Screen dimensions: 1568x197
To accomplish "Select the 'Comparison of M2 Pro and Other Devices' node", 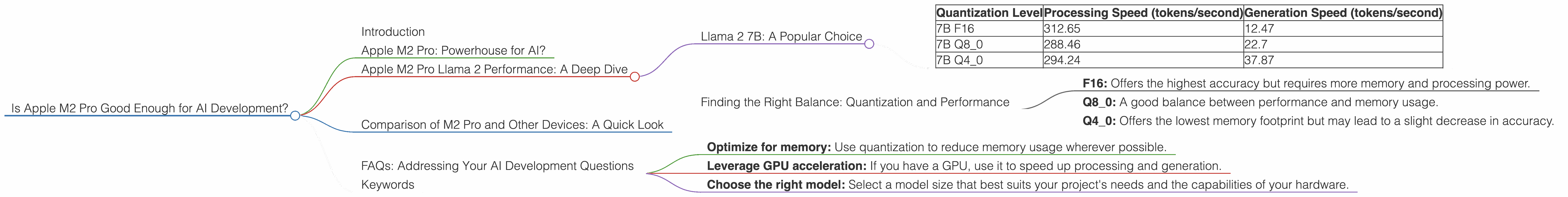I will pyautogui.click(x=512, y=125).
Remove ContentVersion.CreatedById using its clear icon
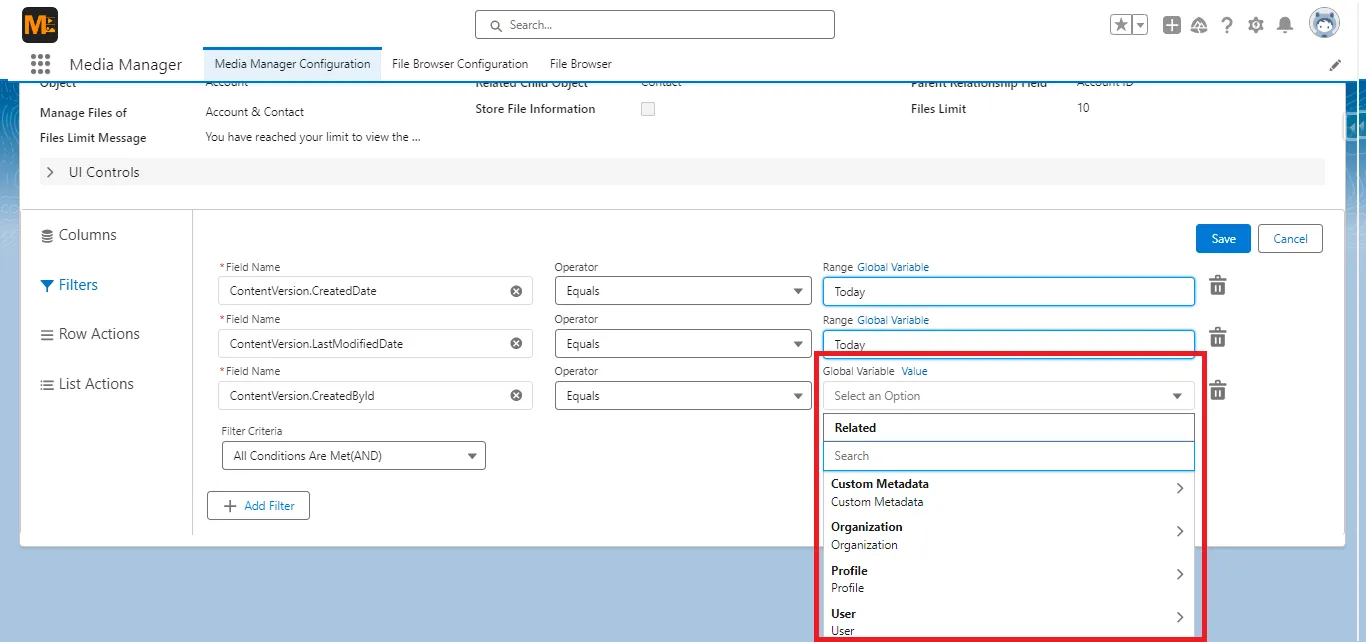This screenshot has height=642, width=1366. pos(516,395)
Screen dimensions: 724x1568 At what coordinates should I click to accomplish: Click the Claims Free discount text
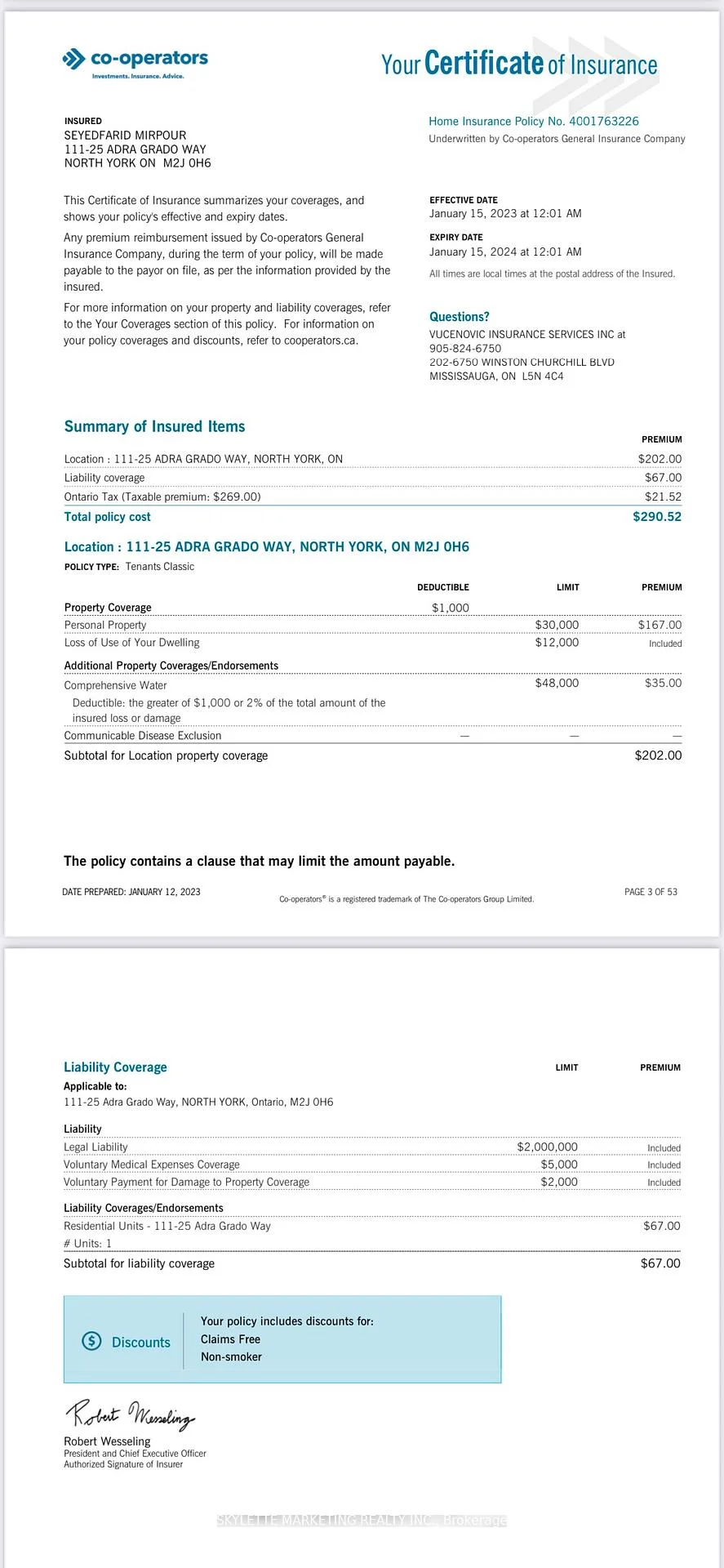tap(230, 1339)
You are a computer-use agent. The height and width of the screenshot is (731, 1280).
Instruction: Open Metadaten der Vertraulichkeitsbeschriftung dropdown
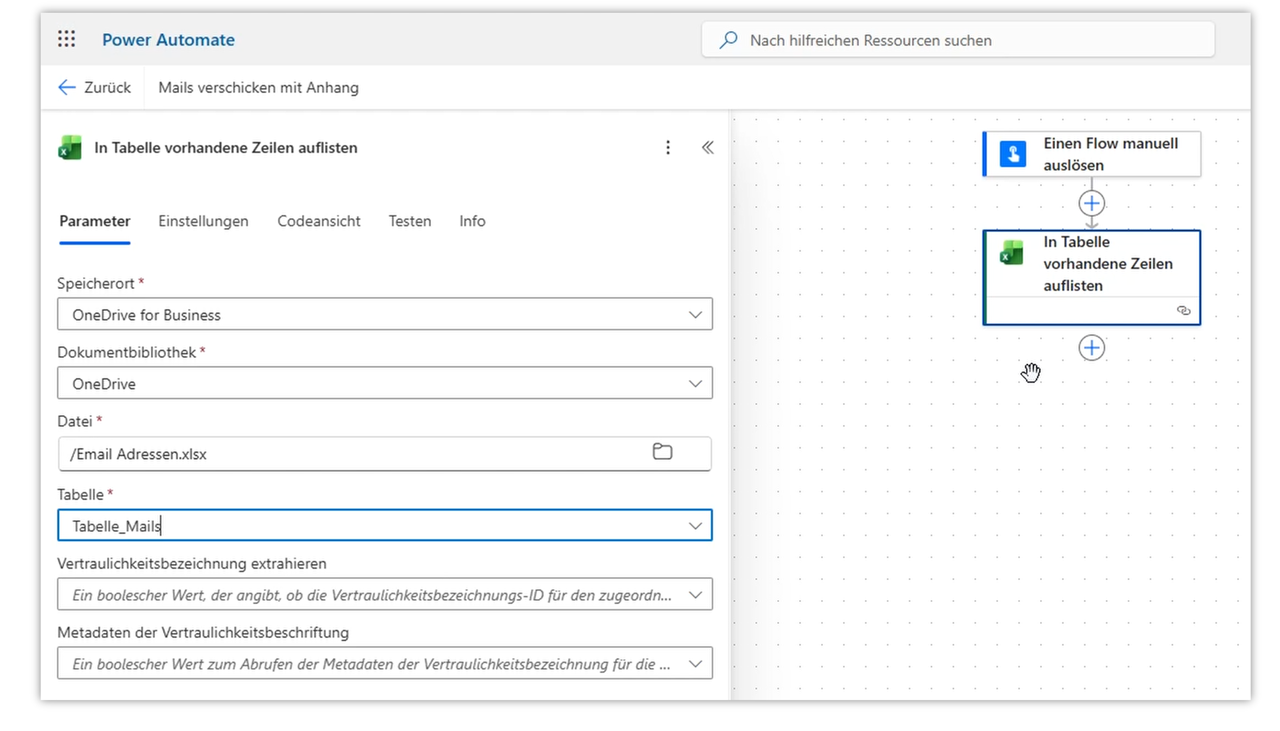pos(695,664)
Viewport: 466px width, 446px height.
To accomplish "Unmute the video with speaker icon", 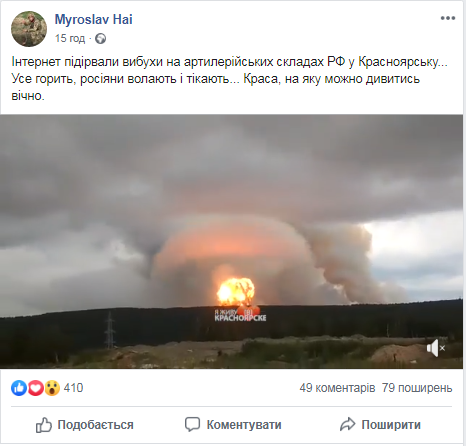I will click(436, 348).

**Exercise instructions**: Using the entries above, transcribe every line from the line containing "Remove ContentVersion.CreatedById using" through the line containing "You are a computer-use". Do not copy pictures.

**Reply to the exercise**:
Remove ContentVersion.CreatedById using its clear icon
This screenshot has height=642, width=1366. pos(516,395)
Screen dimensions: 724x1568 At what coordinates should I click to accomplish: Click the Claims Free discount text
tap(230, 1339)
You are a computer-use agent. The height and width of the screenshot is (731, 1280).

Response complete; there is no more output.